## SELECTED EXCERPT

Start of Block

Novavax, Inc., a clinical-stage vaccine company focused on the discovery, development and commercialization of recombinant nanoparticle vaccines and adjuvants, today announced Gale Smith, Ph.D., Vice President, Vaccine Development, will present, "Recombinant EBOV/Makona Glycoprotein (GP) Nanoparticle Vaccine Produced in Sf9 Insect Cells," at the 7th International Symposium on Filoviruses, Saturday, March 28, 2015 at 10:15 a.m. at the Washington Marriott Metro Center in Washington, D.C.
As part of his talk, Dr. Smith will present new data from a second non-human primate (NHP) study which was conducted by the National Institutes of Health, National Institute of Allergy and Infectious Diseases, Division of Microbiology and Infectious Diseases (NIH-NIAID-DMID). In that study, animals received two injections of a 5µg dose of Novavax' Ebola GP Vaccine together with its proprietary Matrix-M adjuvant and were then challenged with a lethal dose of the Ebola virus. Similar to the previous NHP study, the challenge was lethal for the control animals, whereas the animals immunized with Novavax' EBOV GP Vaccine remain healthy 18 days post challenge.
"This data provides significant, independent confirmation that our Ebola GP Vaccine is safe and effective in providing protection in NHP models," said Dr. Smith. "Our vaccine is the first subunit Ebola GP-based vaccine to provide protection in non-human primates and this confirmatory data strongly supports the advancement of this program. Importantly, although we developed our Ebola GP Vaccine from the Makona strain, which is the strain responsible for the recent Ebola epidemic in West Africa, these primates were challenged with the Kikwit strain of Ebola, which suggests that our vaccine candidate may be protective across different variants of the virus."
Novavax is currently conducting a Phase 1 clinical trial of its Ebola GP Vaccine in healthy subjects. It expects top-line data from this trial in mid-2015.

End of Block

## EXERCISE REQUIREMENTS
1. From the Ebola vaccine announcement, copy the passage that begins with the words "Novavax, Inc., a" and ends with "in Washington, D.C.".
2. Translate this sentence from the Ebola vaccine announcement into Spanish: "Novavax is currently conducting a Phase 1 clinical trial of its Ebola GP Vaccine in healthy subjects."
3. According to the Ebola vaccine announcement, which strain of Ebola were the primates challenged with?

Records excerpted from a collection
Start of Block

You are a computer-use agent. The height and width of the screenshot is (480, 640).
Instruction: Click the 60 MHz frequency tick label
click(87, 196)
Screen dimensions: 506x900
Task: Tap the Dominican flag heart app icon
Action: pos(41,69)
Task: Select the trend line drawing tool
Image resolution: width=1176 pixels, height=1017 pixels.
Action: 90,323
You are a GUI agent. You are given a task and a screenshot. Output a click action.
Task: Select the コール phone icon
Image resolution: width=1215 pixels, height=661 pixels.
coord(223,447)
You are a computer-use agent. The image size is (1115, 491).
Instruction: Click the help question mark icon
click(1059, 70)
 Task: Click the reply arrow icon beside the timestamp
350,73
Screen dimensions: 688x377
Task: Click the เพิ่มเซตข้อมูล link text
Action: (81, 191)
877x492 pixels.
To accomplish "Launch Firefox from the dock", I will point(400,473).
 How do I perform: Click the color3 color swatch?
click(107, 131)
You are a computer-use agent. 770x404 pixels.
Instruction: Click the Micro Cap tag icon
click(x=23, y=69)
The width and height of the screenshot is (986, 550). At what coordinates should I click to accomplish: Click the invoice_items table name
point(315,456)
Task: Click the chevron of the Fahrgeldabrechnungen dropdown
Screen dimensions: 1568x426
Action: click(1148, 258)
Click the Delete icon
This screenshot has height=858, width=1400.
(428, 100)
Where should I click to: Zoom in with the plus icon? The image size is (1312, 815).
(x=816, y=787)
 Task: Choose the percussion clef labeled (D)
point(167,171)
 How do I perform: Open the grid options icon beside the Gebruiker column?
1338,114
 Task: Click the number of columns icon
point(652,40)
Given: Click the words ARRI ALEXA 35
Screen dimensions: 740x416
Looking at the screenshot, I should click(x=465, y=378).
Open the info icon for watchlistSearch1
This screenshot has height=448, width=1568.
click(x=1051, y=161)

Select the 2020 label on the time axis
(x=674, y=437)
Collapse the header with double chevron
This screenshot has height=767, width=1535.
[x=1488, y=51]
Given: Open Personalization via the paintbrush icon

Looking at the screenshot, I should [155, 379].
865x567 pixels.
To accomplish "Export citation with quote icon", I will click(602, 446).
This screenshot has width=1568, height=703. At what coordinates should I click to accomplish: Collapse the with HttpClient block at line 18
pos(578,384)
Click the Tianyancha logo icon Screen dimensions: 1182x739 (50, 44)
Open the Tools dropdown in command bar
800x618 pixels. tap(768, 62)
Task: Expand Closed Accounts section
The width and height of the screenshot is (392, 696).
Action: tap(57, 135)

End of Block

## WRITTEN ANSWERS
1.
Novavax, Inc., a clinical-stage vaccine company focused on the discovery, development and commercialization of recombinant nanoparticle vaccines and adjuvants, today announced Gale Smith, Ph.D., Vice President, Vaccine Development, will present, "Recombinant EBOV/Makona Glycoprotein (GP) Nanoparticle Vaccine Produced in Sf9 Insect Cells," at the 7th International Symposium on Filoviruses, Saturday, March 28, 2015 at 10:15 a.m. at the Washington Marriott Metro Center in Washington, D.C.

2. Novavax está llevando a cabo actualmente un ensayo clínico de fase 1 de su vacuna Ebola GP en sujetos sanos.

3. The Kikwit strain of Ebola.